**WHAT THE TASK REQUIRES:**
Working through the data below, reproduce word for word the line with "Click the B.Leverkusen club crest" and every line after it, both ends included, and omit the pictures.

[Items from a dataset]
+-------+
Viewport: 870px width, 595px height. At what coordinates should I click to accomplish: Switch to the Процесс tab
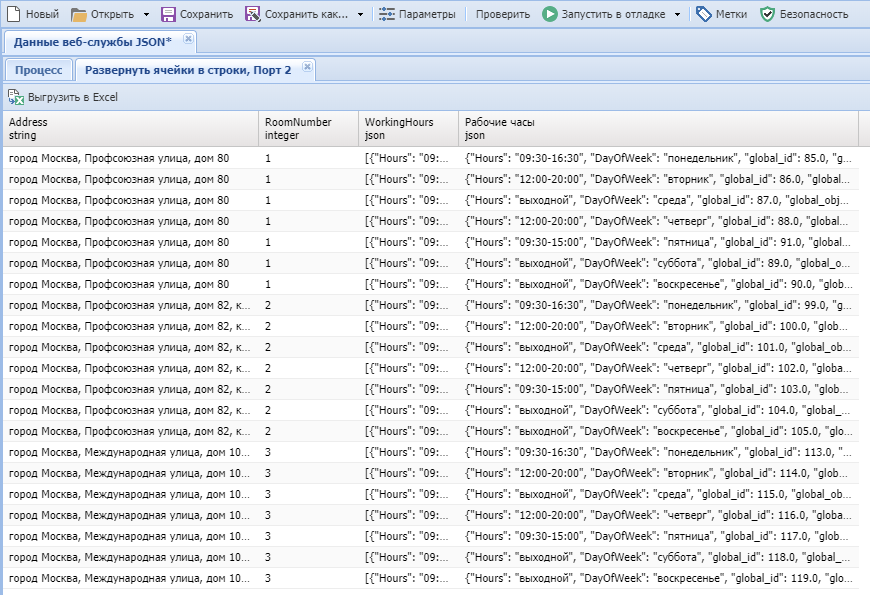39,70
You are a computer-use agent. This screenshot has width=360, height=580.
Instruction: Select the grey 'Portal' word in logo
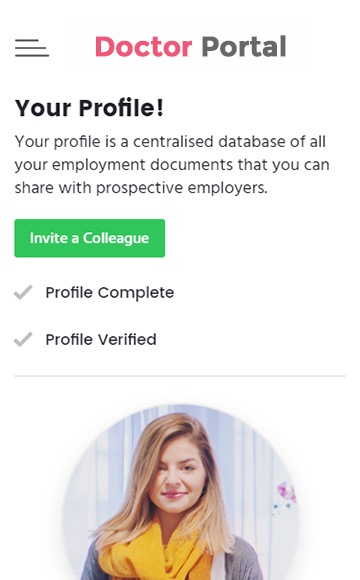click(x=244, y=47)
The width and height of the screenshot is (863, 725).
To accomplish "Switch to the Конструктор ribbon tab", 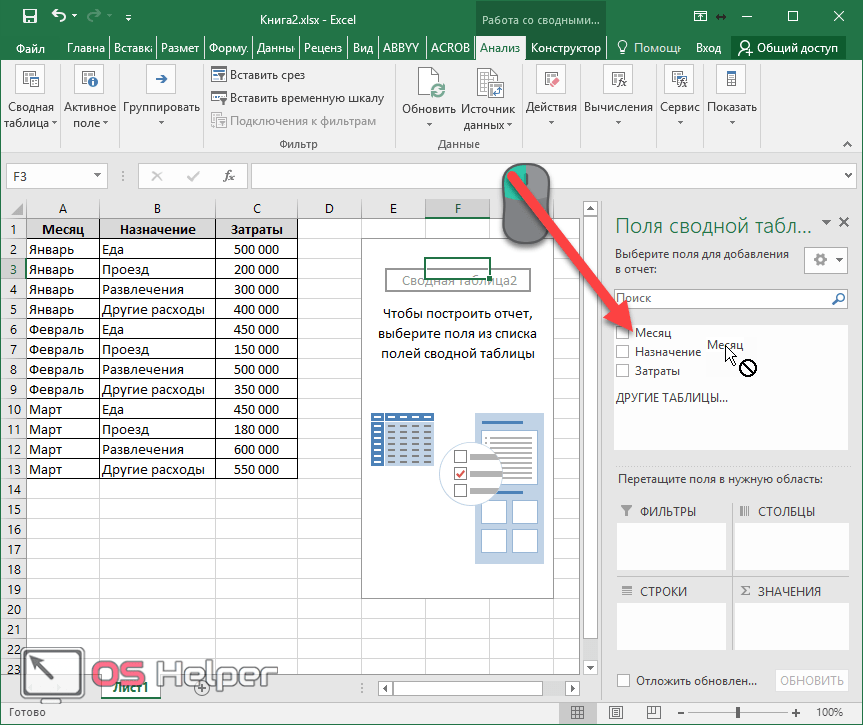I will (x=566, y=48).
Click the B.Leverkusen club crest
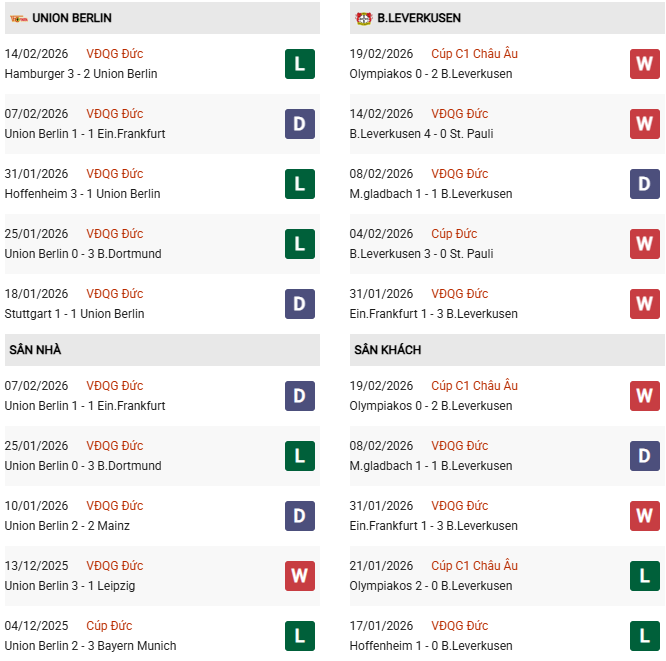This screenshot has height=661, width=666. pyautogui.click(x=363, y=18)
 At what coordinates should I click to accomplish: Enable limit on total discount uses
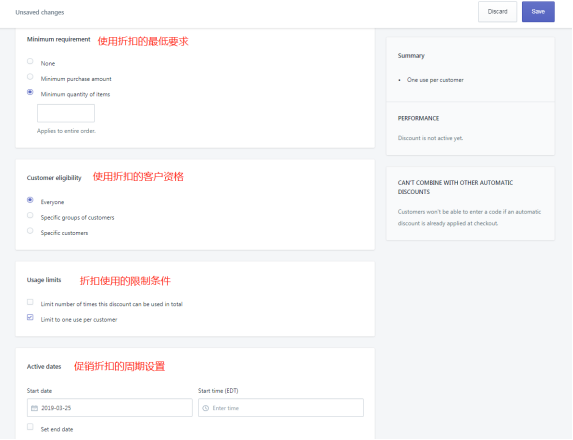pyautogui.click(x=30, y=302)
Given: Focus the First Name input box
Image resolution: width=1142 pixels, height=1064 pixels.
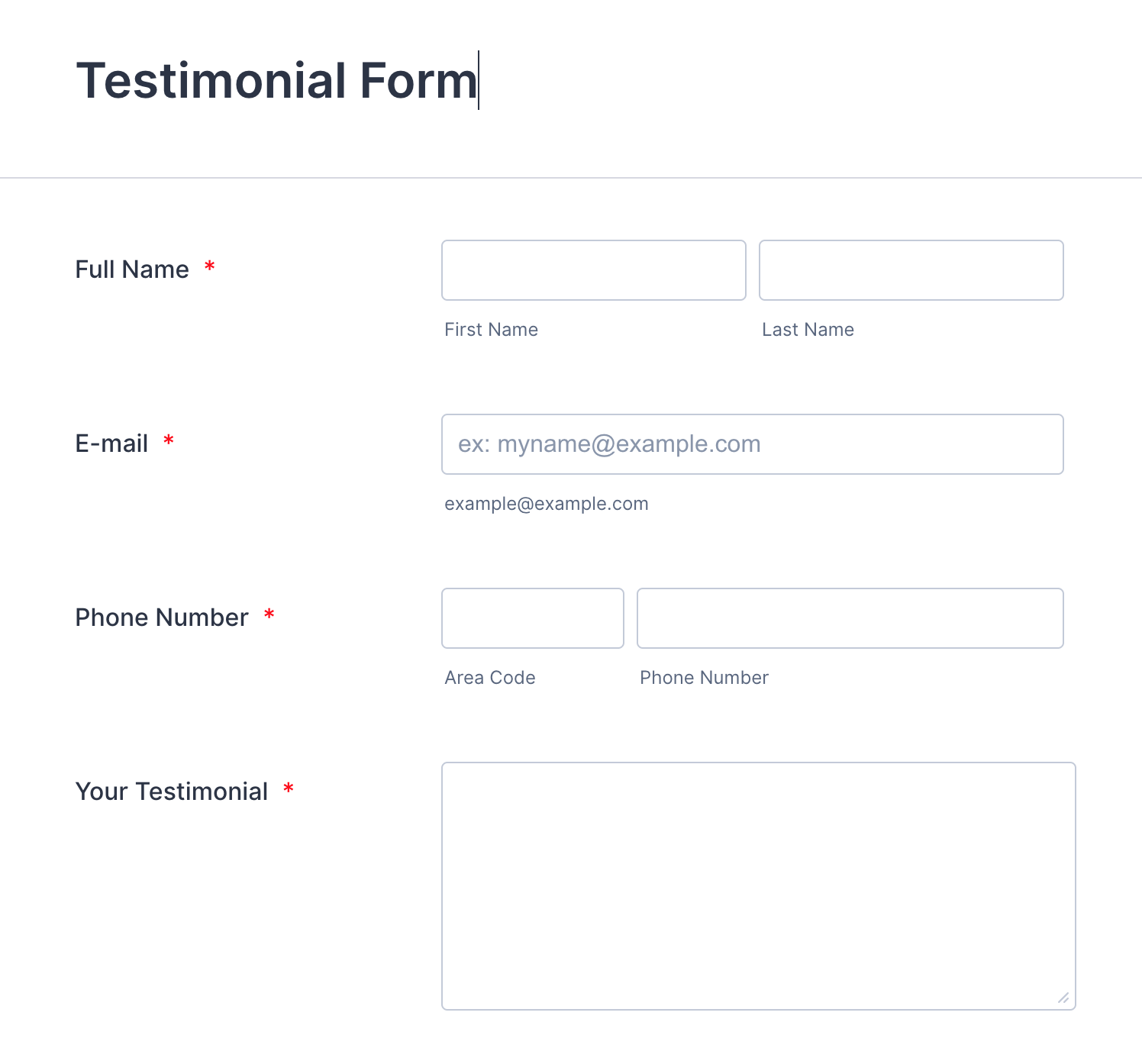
+-------+
**FINISHED EXERCISE:**
Click the B.Leverkusen club crest
This screenshot has height=661, width=666. pyautogui.click(x=363, y=18)
 At what coordinates should I click to accomplish: Enable limit on total discount uses
pyautogui.click(x=30, y=302)
Given: Focus the First Name input box
Image resolution: width=1142 pixels, height=1064 pixels.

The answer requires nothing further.